— Article —
I currently have a medium-sized project compile that’s taking about 2.5min to build (using 4.07.1 ocamlopt), and it feels like it certainly shouldn’t be taking that long. Pointing chromium at the dune profile reveals that almost a minute of that is PPX rewrites (I’m currently pulling in ppx_derivers.std and ppx_jane), and the rest is almost entirely just a lot of small, half-parallelised runs on files.

There are a few files that seem to be taking longer (which looks like it’s directly proportionate to the amount of code involved, though the most egregious ones are ones that contain functors producing large modules with other modules included within), and a few instances where the build is sequentialised due to everything depending on one library whose build depends on one module (and, on the flip side, sometimes I get full parallelism of 4 jobs on 4 cores), but I can’t draw many obvious conclusions as to what I’m doing wrong/suboptimally.

EDIT: odoc builds on the same tree slow to a literal crawl, too, so I figure there’s something that’s genuinely nasty in there, but I’m not well-equipped to find out what.

EDIT 2: I have a sneaky suspicion the ‘genuinely nasty’ behaviour is a mountain of transitive module type include, which seems to be making odoc’s output for the affected types snowball to ludicrous (~300MB a file) proportions. Ouch.

— Stored data —
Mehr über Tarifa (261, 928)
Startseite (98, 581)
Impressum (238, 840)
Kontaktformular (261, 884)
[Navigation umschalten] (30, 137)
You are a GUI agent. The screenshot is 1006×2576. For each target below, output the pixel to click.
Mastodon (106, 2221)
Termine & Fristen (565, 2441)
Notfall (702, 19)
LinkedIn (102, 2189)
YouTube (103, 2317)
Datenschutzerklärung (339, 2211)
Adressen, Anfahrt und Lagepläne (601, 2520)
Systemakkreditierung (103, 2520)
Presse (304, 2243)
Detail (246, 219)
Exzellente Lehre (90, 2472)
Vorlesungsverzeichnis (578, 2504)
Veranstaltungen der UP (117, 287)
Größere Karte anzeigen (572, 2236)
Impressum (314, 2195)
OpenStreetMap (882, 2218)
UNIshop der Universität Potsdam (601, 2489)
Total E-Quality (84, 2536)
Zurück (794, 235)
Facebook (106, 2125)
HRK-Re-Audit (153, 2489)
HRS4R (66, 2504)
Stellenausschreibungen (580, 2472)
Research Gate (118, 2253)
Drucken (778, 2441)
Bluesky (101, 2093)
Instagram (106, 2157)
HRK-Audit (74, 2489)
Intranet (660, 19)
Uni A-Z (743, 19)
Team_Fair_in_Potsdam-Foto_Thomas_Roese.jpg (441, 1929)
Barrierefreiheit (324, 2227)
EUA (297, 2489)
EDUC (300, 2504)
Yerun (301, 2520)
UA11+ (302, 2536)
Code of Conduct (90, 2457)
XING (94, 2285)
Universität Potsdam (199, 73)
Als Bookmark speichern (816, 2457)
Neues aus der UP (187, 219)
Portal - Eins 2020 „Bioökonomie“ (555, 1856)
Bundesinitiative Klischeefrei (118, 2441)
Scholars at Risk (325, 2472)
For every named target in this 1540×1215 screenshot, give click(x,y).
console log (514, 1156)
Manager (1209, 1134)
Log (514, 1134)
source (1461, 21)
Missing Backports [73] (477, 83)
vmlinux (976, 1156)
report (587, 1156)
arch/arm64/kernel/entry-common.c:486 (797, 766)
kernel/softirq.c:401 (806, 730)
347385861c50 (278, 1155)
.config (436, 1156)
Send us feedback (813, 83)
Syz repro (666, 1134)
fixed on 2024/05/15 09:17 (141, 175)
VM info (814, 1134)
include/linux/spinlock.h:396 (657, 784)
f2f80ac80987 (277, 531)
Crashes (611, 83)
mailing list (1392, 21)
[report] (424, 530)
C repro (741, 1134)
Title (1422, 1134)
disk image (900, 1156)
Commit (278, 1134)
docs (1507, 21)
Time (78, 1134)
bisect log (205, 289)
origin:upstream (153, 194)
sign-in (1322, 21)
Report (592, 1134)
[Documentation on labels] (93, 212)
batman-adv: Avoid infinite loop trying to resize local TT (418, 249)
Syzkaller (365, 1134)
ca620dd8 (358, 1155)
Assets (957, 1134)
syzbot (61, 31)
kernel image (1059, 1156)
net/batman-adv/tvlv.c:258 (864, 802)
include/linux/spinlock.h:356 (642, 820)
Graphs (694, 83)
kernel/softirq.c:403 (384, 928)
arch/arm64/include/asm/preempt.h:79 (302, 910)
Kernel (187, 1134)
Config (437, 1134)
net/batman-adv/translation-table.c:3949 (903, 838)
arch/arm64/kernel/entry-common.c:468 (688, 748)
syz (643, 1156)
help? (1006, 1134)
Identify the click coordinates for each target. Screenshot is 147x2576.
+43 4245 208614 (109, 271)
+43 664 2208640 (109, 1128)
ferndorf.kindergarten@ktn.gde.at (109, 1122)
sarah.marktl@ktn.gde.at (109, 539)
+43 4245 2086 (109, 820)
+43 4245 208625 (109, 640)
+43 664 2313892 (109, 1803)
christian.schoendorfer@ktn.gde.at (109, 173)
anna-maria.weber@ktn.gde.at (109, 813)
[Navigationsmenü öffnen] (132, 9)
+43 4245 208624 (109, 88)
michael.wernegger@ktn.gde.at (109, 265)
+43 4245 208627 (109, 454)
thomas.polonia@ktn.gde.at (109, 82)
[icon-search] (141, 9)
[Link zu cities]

— Instructions to follow —
Answer these from the post about slow OCaml builds:
(a) About how long does the project take to build, and with which compiler?
(b) Which two PPX libraries does the writer pull in?
(c) Roughly how large does odoc's output get per file for the affected types?
The rows come from a separate source.

— In response —
(a) About 2.5 minutes, using 4.07.1 ocamlopt.
(b) ppx_derivers.std and ppx_jane.
(c) About 300MB a file.